Publié le par Charlie SaintLaz

Tu t'en servirais contre moi.
La sainte colère qui m'anime ces temps-ci - et qui me fait être abject avec tout ce qui me passe sous la main - est celle du self control qui ne demande qu'une chose : tout envoyer valser. Non pas que je me sois pris d'une soudaine passion pour les danses viennoises, non (ce serait davantage pour les viennoiseries, au grand dam de mon tour de taille), mais je crois qu'à force de prendre sur moi pour rester aimable, gentil et souriant, il y a malgré tout un moment où wouhouhouuuu j'aimerais beaucoup être ermite.
Je ne reviendrai pas sur les causes, qui s'égrènent sur toute la chaîne qui va de la façon dont on me parle au bureau à la tonne de repassage à faire à la maison : tout m'agace, et comme je reviens de vacances (et que j'ai vidé mon compte en banque), je vais devoir de nouveau tout encaisser sans rien dire, et je ne suis plus vraiment sûr d'en être capable. Le risque, c'est que ça fasse boule de neige, et que tout le monde trinque. Mais après tout, ils l'auront bien cherché.
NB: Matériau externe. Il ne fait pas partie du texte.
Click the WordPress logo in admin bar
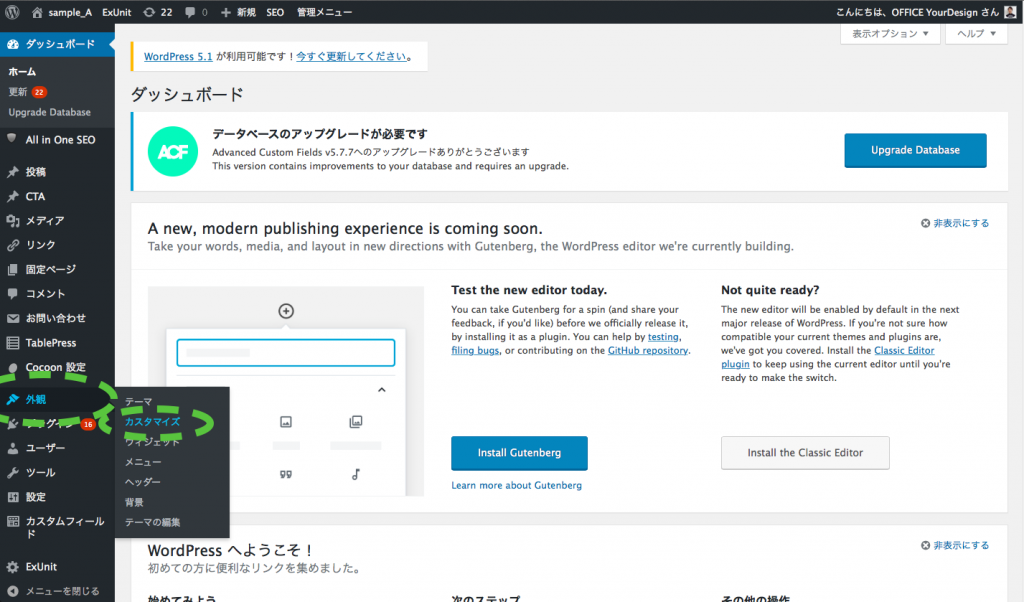Screen dimensions: 1024x602 tap(12, 12)
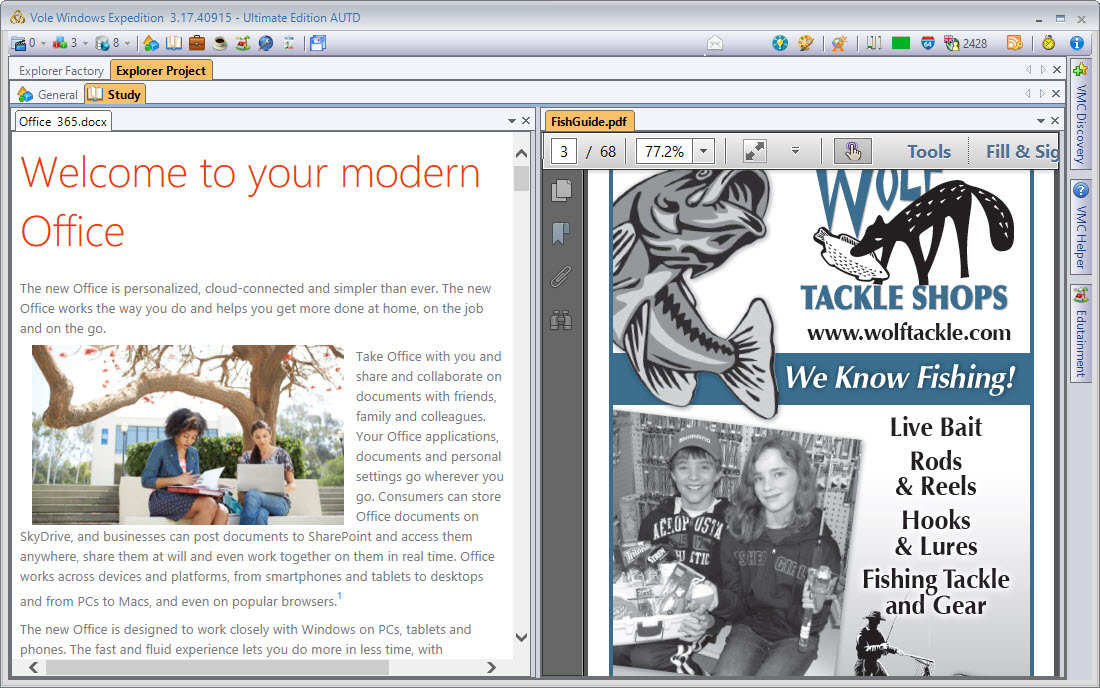Click the vertical scrollbar thumb of Office document
The height and width of the screenshot is (688, 1100).
point(521,178)
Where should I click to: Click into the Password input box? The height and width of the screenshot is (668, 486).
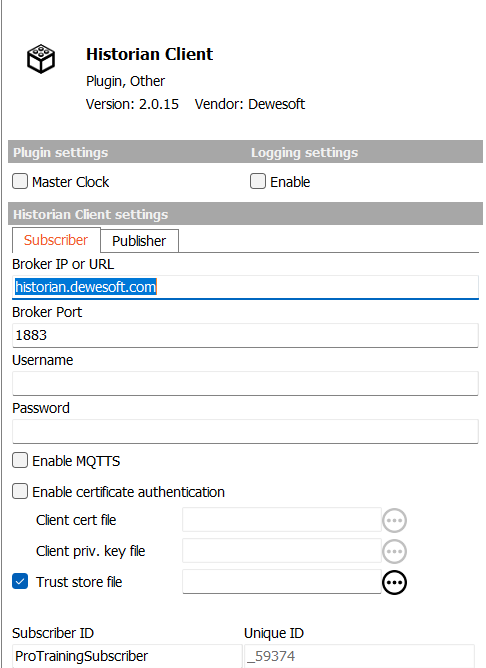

J'ai, de fait, et par ailleurs, développé un appétit vorace pour toute scène de lâchage de bride et d'envoi dans le décor par le verbe. D'une, parce que les mots sont quand même plus jouissifs que les actes - même si je sais jouir d'une bonne gifle quand elle est spectaculaire. De deux, parce que le jour où ça va sortir, j'aurai tout un panel de situations déjà vues auxquelles me raccrocher, un peu histoire d'avoir le sentiment que tout ça n'est pas complètement réel, donc que je peux tenter d'aller au bout des choses. Dans mes scènes de chevet, entre la tragédie grecque et Desperate, tu trouveras La crise et La belle verte, qui m'ont donné envie de diviniser Coline Serreau.
Le truc qui est chic, c'est que les hommes commencent à être aussi affutés et percutants (verbalement) que les femmes, qui ont perdu là leur monopole de la phrase qui tue, psychologie aidant, ne leur en déplaise.
Un conseil, donc : ne me cherche pas, je me donne un mal fou pour écoper autant que possible les gouttes d'eau qu'on jette par seaux entiers pour faire déborder le vase de mon calme olympien et de ma compréhensivité de chaque instant... alors que j'aimerais bien, aussi, qu'on arrête de me courir sur le haricot à devoir être là pour tout le monde, alors que je ne demande de l'aide de personne, moi. Dé-brouille-toi.